Hausdorff and separable spaces

Arun Ram
Department of Mathematics and Statistics
University of Melbourne
Parkville, VIC 3010 Australia
aram@unimelb.edu.au

Last updates: 4 March 2014

Hausdorff spaces

Let $X$ be a set. The diagonal map is

Δ : X \to X \times X given by Δ (x) = (x, x)

The image of the diagonal map

Δ (X)

is the graph of the identify function

{id}_{X} : X \to X

.
A Hausdorff space is a topolgical space such that

Δ (X)

is closed in

X \times X

, where

X \times X

has the product topology.

Let $X$ be a topological space. The following are equivalent.

(H)	If $x, y \in X$ and $x \neq y$ then there exist $U \in 𝒩 (x)$ and $V \in 𝒩 (y)$ such that $U \cap V = \emptyset .$
$(H^{I})$	If $x \in X$ then $⋂_{N \in 𝒩 (x)} \overline{N} = {x} .$
$(H^{II})$	If $Δ : X \to X \times X$ is the diagonal map then $Δ (X)$ is closed in $X \times X .$
$(H^{III})$	If $I$ is a set and $Δ : X \to \prod_{k \in I} X_{k},$ where $X_{k} = X$ for $k \in I,$ is the diagonal map then $Δ (X)$ is closed in $\prod_{k \in I} X_{k} .$
$(H^{IV})$	If $𝒢$ is a filter on $X$ then $𝒢$ has at most one limit point.

Data entries:
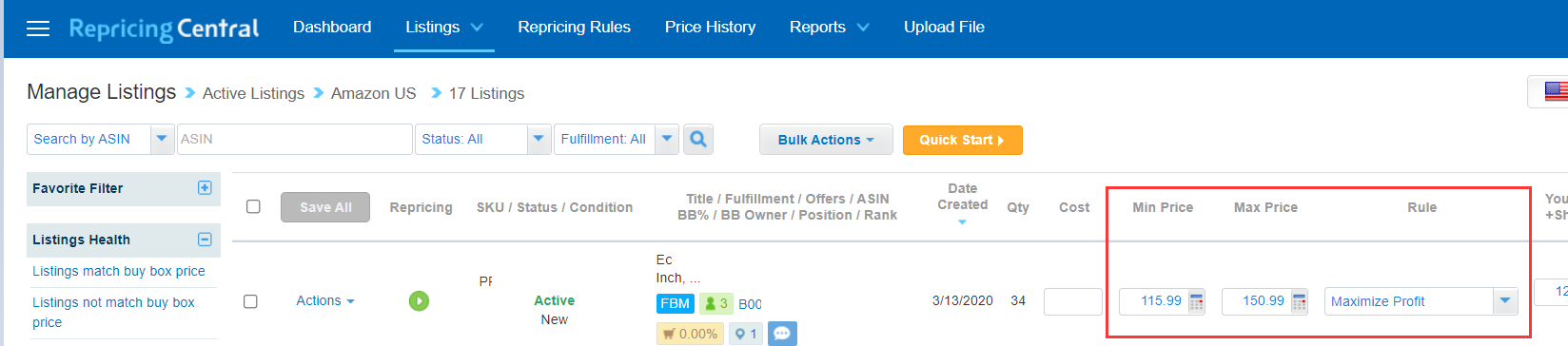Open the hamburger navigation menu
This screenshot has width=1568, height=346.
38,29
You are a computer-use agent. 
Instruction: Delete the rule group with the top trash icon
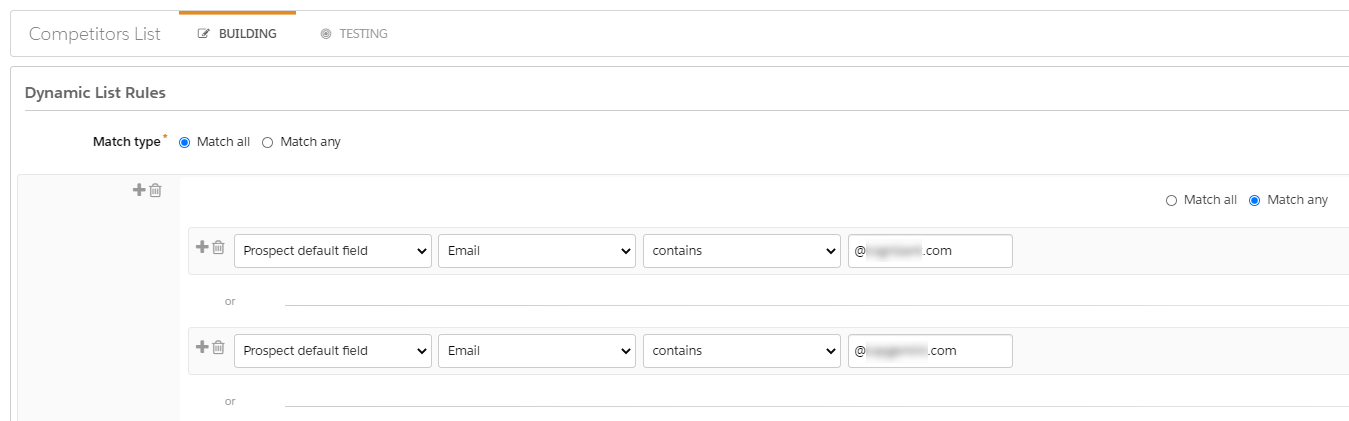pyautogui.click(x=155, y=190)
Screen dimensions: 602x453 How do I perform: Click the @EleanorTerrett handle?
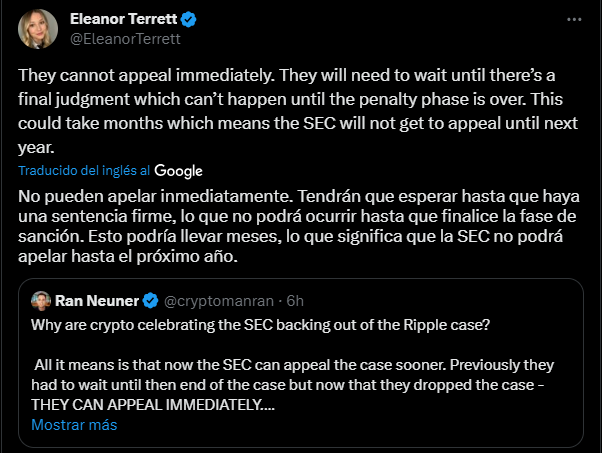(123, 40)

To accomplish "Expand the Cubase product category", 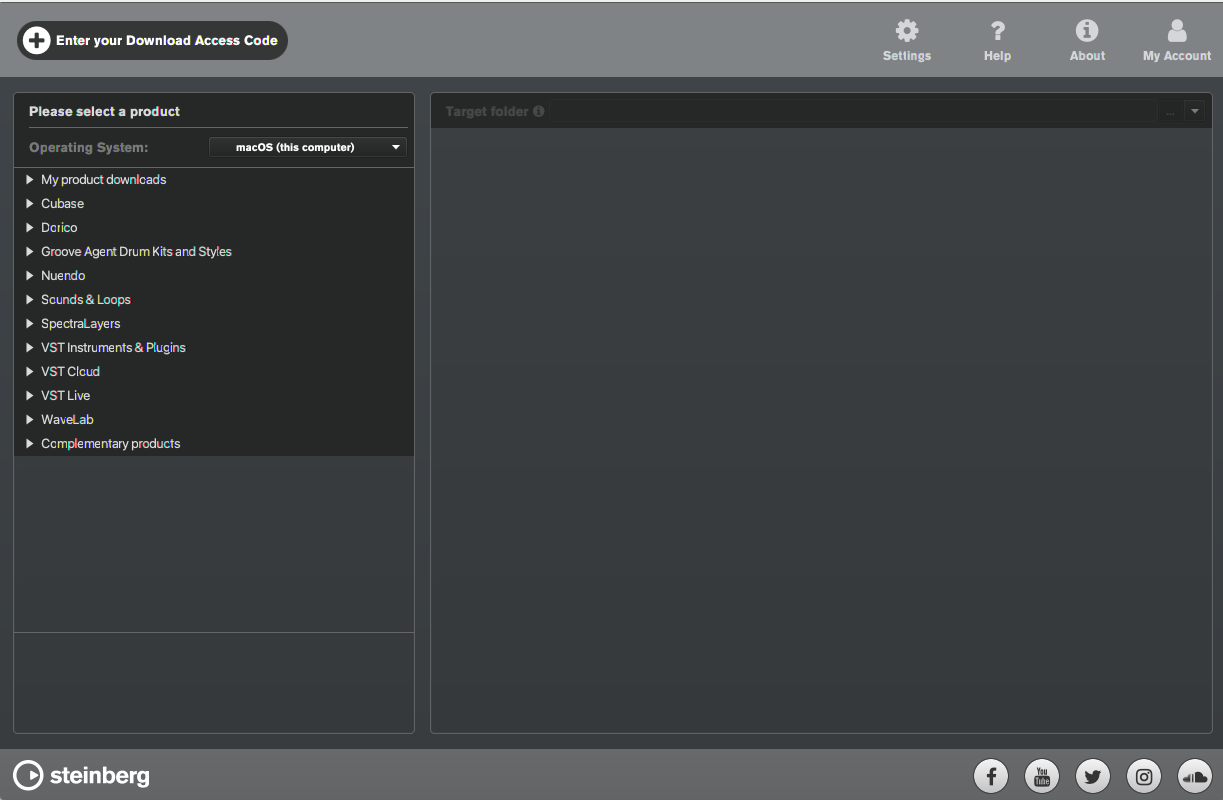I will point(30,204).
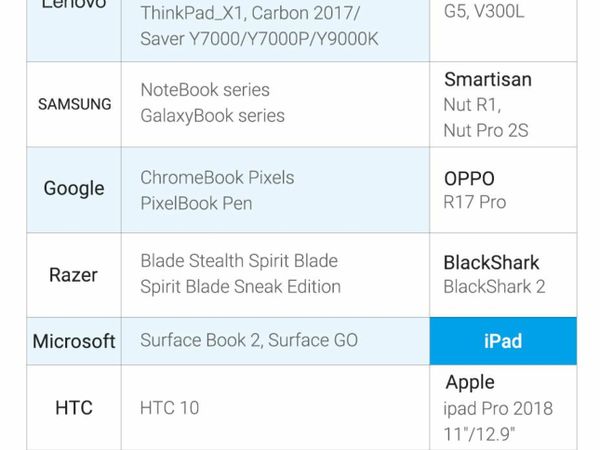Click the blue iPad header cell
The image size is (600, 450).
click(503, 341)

**Given request:** Reproduce the stretch of the notes on Hausdorff spaces from "has the product" through "one limit point.", substituting "open" for "closed" each time it occurs.

**Answer for the task:**
has the product topology.

Let $X$ be a topological space. The following are equivalent.

(H)	If $x, y \in X$ and $x \neq y$ then there exist $U \in 𝒩 (x)$ and $V \in 𝒩 (y)$ such that $U \cap V = \emptyset .$
$(H^{I})$	If $x \in X$ then $⋂_{N \in 𝒩 (x)} \overline{N} = {x} .$
$(H^{II})$	If $Δ : X \to X \times X$ is the diagonal map then $Δ (X)$ is open in $X \times X .$
$(H^{III})$	If $I$ is a set and $Δ : X \to \prod_{k \in I} X_{k},$ where $X_{k} = X$ for $k \in I,$ is the diagonal map then $Δ (X)$ is open in $\prod_{k \in I} X_{k} .$
$(H^{IV})$	If $𝒢$ is a filter on $X$ then $𝒢$ has at most one limit point.